> [WHAT TO DO] From the post on the posterior predictive below, set down word for word the passage starting with "I am interested" and going on through "the derivation cleanly.".

> [PAGE]
****
I am interested in deriving the posterior predictive for this model with a power $\zeta_i$ raised to each term in the likelihood:

$$
\mathcal{L}(\theta) \propto p(\theta) \prod_{i=1}^t p_{\theta}(x)^{\zeta_i}
$$

Without these powers, it's straightforward to show that the posterior predictive is negative binomially distributed, e.g.

I'm fairly certain based on prior work (e.g. see equation 2.4 here: https://jwmi.github.io/publications/C-posterior.pdf) that this power-based likelihood will still be tractable. However, I can't push the powers through the derivation cleanly.

Here's what I have. The posterior is tractable:

$$
\begin{aligned}
p(\theta \mid X_{1:t})
&\propto \pi(\theta) \prod_{i=1}^t p_{\theta}(x)^{\zeta_i}
\\
&= \frac{\beta^{\alpha}}{\Gamma(\alpha)} \theta^{\alpha-1} e^{-\beta\theta} \prod_{i=1}^t \left(\frac{\theta^{x_i} e^{-\theta}}{x_i!} \right)^{\zeta_i}
\\
&\propto \theta^{\alpha-1} e^{-\beta\theta} \prod_{i=1}^t \left( \theta^{x_i} e^{-\theta} \right)^{\zeta_i}
\\
&\propto \theta^{\sum_i \zeta_i x_i + \alpha-1} e^{-(\sum_i \zeta_i + \beta) \theta}
\end{aligned}
$$

It's just gamma distributed:

$$
\pi(\theta \mid X_{1:t}) = \text{gamma}\!\left(\sum_{i=1}^t \zeta_i x_i + \alpha, \sum_{i=1}^t \zeta_i + \beta \right).
$$

The posterior predictive is therefore

$$
\begin{aligned}
p(x_{t+1} \mid X_{1:t})
&= \int_{\Theta} p(x_{t+1} \mid \theta) p(\theta \mid X_{1:t}) \text{d}\theta
\\
&= \int_{\Theta} \left[\frac{\theta^{x_{t+1}} e^{-\theta}}{x_{t+1}!}\right]^{\zeta_{t+1}} \left[ \frac{(\sum_i \zeta_i + \beta)^{\sum_i \zeta_i x_i + \alpha}}{\Gamma(\sum_i \zeta_i x_i + \alpha)} \theta^{\sum_i \zeta_i x_i + \alpha – 1} e^{-(\sum_i \zeta_i + \beta) \theta} \right]\text{d}\theta
\\
&= \frac{(\sum_i \zeta_i + \beta)^{\sum_i \zeta_i x_i + \alpha}}{\Gamma(\sum_i \zeta_i x_i + \alpha)(x_{t+1}!)^{\zeta_{t+1}}} \int_{\Theta} \theta^{\zeta_{t+1} x_{t+1} + \sum_i \zeta_i x_i + \alpha – 1} e^{-(\zeta_{t+1} + \sum_i \zeta_i + \beta) \theta} \text{d}\theta
\\
&= \frac{(\sum_i \zeta_i + \beta)^{\sum_i \zeta_i x_i + \alpha}}{\Gamma\left(\sum_i \zeta_i x_i + \alpha\right) (x_{t+1}!)^{\zeta_{t+1}}} \frac{\Gamma(\zeta_{t+1} x_{t+1} + \sum_i \zeta_i x_i + \alpha)}{\left(\zeta_{t+1} + \sum_i \zeta_i + \beta\right)^{\zeta_{t+1} x_{t+1} + \sum_i \zeta_i x_i + \alpha}}
\\
&= \frac{\Gamma(\zeta_{t+1} x_{t+1} + \sum_i \zeta_i x_i + \alpha)}{\Gamma\left(\sum_i \zeta_i x_i + \alpha\right) (x_{t+1}!)^{\zeta_{t+1}}} \left(\frac{\sum_i \zeta_i + \beta}{\zeta_{t+1} + \sum_i \zeta_i + \beta} \right)^{\sum_i \zeta_i x_i + \alpha} \left(\frac{1}{\zeta_{t+1} + \sum_i \zeta_i + \beta} \right)^{\zeta_{t+1} x_{t+1}}
\end{aligned}
$$

This is almost negative binomally distributed. However, I don't know what to do with $(x_{t+1}!)^{\zeta_{t+1}}$. It seems like with a nice trick, maybe a property of the gamma distribution raised to a power, this can be resolved to induce a negative binomial distribution with parameters that are functions of $x_{t+1}$, $\zeta_{t+1}$, and the posterior parameters.
****
Records from a data collection
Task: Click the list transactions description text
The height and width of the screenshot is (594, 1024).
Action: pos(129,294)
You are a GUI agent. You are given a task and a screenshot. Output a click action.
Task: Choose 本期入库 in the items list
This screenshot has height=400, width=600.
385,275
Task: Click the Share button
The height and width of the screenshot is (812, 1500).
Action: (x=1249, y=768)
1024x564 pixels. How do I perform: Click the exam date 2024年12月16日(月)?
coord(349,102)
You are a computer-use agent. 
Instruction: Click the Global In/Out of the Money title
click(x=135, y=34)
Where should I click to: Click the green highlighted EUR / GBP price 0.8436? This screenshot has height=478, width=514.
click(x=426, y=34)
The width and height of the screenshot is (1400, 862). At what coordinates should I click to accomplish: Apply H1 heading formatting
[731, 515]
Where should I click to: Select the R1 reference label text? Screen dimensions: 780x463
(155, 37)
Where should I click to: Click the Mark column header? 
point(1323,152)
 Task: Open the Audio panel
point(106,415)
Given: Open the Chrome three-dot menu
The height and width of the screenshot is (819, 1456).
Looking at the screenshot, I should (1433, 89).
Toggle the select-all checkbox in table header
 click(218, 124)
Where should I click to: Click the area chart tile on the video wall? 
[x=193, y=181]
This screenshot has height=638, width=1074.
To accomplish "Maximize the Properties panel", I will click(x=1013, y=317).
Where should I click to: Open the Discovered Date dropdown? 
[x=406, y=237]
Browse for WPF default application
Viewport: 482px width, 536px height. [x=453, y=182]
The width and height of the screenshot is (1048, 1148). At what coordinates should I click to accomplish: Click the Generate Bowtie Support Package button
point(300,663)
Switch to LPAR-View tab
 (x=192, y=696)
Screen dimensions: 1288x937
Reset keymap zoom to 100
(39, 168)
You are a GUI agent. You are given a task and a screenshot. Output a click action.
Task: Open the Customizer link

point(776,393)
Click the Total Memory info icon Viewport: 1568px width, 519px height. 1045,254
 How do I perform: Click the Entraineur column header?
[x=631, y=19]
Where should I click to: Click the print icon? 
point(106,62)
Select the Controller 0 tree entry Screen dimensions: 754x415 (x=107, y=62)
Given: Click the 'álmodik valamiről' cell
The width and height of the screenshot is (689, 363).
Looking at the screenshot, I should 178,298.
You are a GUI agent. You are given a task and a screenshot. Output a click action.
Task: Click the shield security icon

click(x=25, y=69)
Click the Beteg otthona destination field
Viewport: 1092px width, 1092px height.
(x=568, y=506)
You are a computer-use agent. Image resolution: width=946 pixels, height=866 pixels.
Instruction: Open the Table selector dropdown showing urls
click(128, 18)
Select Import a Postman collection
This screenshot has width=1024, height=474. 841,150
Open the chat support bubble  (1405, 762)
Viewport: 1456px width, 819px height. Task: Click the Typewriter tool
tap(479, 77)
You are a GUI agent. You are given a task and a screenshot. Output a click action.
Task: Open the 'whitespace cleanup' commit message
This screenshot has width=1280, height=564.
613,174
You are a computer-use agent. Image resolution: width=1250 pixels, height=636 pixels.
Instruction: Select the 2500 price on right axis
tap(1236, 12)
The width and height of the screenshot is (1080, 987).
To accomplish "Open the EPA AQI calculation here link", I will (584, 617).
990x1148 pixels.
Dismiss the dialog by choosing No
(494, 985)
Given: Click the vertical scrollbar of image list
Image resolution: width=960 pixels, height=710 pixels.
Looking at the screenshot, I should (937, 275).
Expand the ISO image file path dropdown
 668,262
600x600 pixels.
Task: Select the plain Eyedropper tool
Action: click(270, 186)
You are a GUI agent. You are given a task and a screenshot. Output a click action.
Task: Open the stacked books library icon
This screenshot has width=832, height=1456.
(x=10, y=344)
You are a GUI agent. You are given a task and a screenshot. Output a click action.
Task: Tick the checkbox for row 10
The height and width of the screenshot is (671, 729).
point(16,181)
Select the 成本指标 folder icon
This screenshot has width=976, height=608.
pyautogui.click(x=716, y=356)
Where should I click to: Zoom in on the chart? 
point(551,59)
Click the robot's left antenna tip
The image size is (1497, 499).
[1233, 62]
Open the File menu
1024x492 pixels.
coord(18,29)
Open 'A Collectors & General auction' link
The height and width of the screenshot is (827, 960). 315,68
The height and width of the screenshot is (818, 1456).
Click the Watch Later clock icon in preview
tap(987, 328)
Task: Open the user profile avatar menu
****
> [SOLUTION TO THIS PROBLEM]
I am interested in deriving the posterior predictive for this model with a power $\zeta_i$ raised to each term in the likelihood:

$$
\mathcal{L}(\theta) \propto p(\theta) \prod_{i=1}^t p_{\theta}(x)^{\zeta_i}
$$

Without these powers, it's straightforward to show that the posterior predictive is negative binomially distributed, e.g.

I'm fairly certain based on prior work (e.g. see equation 2.4 here: https://jwmi.github.io/publications/C-posterior.pdf) that this power-based likelihood will still be tractable. However, I can't push the powers through the derivation cleanly.